As Jon B. Cooke notes in his introduction to this volume, there is a slight double meaning in the text when the character Sphinxor in Strange Tales #178 tells us that Adam Warlock had four fathers. Within the fiction itself, it is true since Him was created by four scientist from the Enclave in the pages of Fantastic Four #66–67. But it is also true on another, more external level. Him was the creation of Stan Lee and Jack Kirby (in the aforementioned pages), but he did not become Adam Warlock until another creative pair got their hands on Him. What Roy Thomas and Gil Kane set up in Marvel Premiere #1–2 and continued in the pages of Warlock was just as much an act of giving birth to this character (see the preceding Masterworks volume.

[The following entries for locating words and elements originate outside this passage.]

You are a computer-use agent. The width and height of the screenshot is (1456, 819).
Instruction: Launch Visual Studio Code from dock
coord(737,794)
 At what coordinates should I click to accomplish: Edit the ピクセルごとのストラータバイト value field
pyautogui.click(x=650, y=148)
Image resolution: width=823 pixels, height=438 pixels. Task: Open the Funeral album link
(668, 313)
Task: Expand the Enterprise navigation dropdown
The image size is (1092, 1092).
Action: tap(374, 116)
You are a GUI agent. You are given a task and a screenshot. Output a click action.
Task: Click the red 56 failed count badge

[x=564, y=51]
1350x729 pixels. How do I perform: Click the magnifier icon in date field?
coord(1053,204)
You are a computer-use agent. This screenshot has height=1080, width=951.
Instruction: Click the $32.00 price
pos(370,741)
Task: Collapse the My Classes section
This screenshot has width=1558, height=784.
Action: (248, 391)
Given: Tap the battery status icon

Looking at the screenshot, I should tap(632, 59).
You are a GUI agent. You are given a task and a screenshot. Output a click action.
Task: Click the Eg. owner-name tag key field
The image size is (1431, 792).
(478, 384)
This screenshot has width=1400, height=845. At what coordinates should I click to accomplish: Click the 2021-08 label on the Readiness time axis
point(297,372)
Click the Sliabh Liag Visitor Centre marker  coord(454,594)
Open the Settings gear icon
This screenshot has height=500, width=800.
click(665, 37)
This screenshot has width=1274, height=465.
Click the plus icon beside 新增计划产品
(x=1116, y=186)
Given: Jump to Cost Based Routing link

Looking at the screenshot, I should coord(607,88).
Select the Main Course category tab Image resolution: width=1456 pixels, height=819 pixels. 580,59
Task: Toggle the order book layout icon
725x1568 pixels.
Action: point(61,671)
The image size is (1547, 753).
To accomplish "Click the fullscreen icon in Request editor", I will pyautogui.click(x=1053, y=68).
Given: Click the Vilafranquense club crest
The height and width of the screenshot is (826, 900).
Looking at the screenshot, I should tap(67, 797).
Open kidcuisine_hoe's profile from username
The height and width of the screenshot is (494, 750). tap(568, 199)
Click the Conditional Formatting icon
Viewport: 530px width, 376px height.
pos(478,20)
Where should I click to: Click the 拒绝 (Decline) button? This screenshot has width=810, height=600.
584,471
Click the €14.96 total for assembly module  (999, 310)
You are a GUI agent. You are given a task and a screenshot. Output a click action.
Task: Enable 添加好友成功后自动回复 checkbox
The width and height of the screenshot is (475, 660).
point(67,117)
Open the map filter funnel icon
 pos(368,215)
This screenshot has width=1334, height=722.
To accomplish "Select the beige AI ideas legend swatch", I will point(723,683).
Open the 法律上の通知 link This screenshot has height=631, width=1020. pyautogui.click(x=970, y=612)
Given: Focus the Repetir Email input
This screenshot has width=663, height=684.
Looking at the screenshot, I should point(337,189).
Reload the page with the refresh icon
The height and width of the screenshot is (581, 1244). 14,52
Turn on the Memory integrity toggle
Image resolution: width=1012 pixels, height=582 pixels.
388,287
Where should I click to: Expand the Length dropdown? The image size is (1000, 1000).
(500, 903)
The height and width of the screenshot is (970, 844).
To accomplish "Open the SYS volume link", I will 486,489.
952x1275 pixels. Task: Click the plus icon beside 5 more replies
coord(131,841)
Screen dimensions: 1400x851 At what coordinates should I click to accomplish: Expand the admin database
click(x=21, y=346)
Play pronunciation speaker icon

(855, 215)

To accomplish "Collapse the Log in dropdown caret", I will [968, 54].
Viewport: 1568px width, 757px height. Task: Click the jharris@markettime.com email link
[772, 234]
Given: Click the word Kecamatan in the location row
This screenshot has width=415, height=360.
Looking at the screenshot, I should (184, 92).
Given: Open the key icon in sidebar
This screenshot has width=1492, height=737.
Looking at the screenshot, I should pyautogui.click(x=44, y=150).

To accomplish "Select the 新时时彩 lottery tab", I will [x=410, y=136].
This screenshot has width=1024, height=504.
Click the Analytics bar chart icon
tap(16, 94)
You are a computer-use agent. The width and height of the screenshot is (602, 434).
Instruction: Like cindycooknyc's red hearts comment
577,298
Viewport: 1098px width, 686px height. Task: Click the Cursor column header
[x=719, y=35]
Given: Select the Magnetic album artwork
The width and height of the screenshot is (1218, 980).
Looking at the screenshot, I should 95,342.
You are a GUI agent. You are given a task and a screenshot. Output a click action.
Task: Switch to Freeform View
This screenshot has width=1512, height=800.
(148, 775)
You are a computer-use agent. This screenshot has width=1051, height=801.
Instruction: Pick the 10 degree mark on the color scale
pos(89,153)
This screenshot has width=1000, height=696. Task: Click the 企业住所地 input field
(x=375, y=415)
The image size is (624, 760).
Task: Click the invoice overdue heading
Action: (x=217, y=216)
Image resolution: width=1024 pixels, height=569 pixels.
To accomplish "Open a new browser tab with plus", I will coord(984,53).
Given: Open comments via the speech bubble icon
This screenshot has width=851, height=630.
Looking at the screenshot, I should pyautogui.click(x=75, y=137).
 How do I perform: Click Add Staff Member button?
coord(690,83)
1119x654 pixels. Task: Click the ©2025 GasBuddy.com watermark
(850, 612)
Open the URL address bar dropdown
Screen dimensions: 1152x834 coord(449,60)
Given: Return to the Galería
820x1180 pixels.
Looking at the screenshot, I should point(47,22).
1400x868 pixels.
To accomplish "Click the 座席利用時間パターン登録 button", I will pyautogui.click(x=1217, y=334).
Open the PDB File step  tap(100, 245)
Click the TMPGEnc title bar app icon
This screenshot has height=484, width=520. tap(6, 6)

However, in a rare act of cosmic accomplishment, it was Jim Starlin who truly made Adam Warlock his own. Collecting Starlin's complete cosmic saga from the 70s, i.e. Strange Tales #178–181, the revived Warlock #9–15, Marvel Team-Up #55 (notably not by Starlin, but by Bill Mantlo and John Byrne), The Avengers Annual #7 and Marvel Two-in-One Annual #2 (as well as the pencil pages from the lost issue #16), this volume certainly shows why.

Coming off his run on Captain Marvel, another title where Starlin flexed his cosmic muscles and showcased his extraordinary imagination, Starlin saw the hidden opportunities to continue building upon what he had already set up there, folding Thanos of Titan into the story of Adam Warlock alongside the sinister threat of the Magus, while creating a supporting cast in Pip the Troll and Gamora, the most dangerous woman in the universe.

There are those who say that Starlin's cosmic 70s material is derivative, and this is certainly true on many levels. Starlin willingly admits being inspired by Kirby's Fourth World material, and the visual resemblances between Thanos and Kirby's Darkseid are of course striking. And yet, Thanos with his nihilistic and literal love for death quickly evolves into a strong character in its own right (one that actually speaks to me much more than Darkseid).

There is also the clear influence of Michael Moorcock's character Elric with his soul-devouring blade Stormbringer in how Starlin re-conceptualises the soul gem attached to Warlock's forehead, a gift from the High Evolutionary, which the character used as a source of power in his previous adventures (although clearly without understanding the gem's true power). But then again, Moorcock himself owes, and admits as much, Poul Anderson a debt for that rune blade, the ancestor of which can be found in the latter's eminent novel The Broken Sword. So, what does this prove? Well, good storytellers have always stolen and borrowed, and at the end of the day it is all about what they do with that material.

In Starlin's case, the result is a piece of awesome comics history and the coming into shape of one of my all time favourite comics heroes.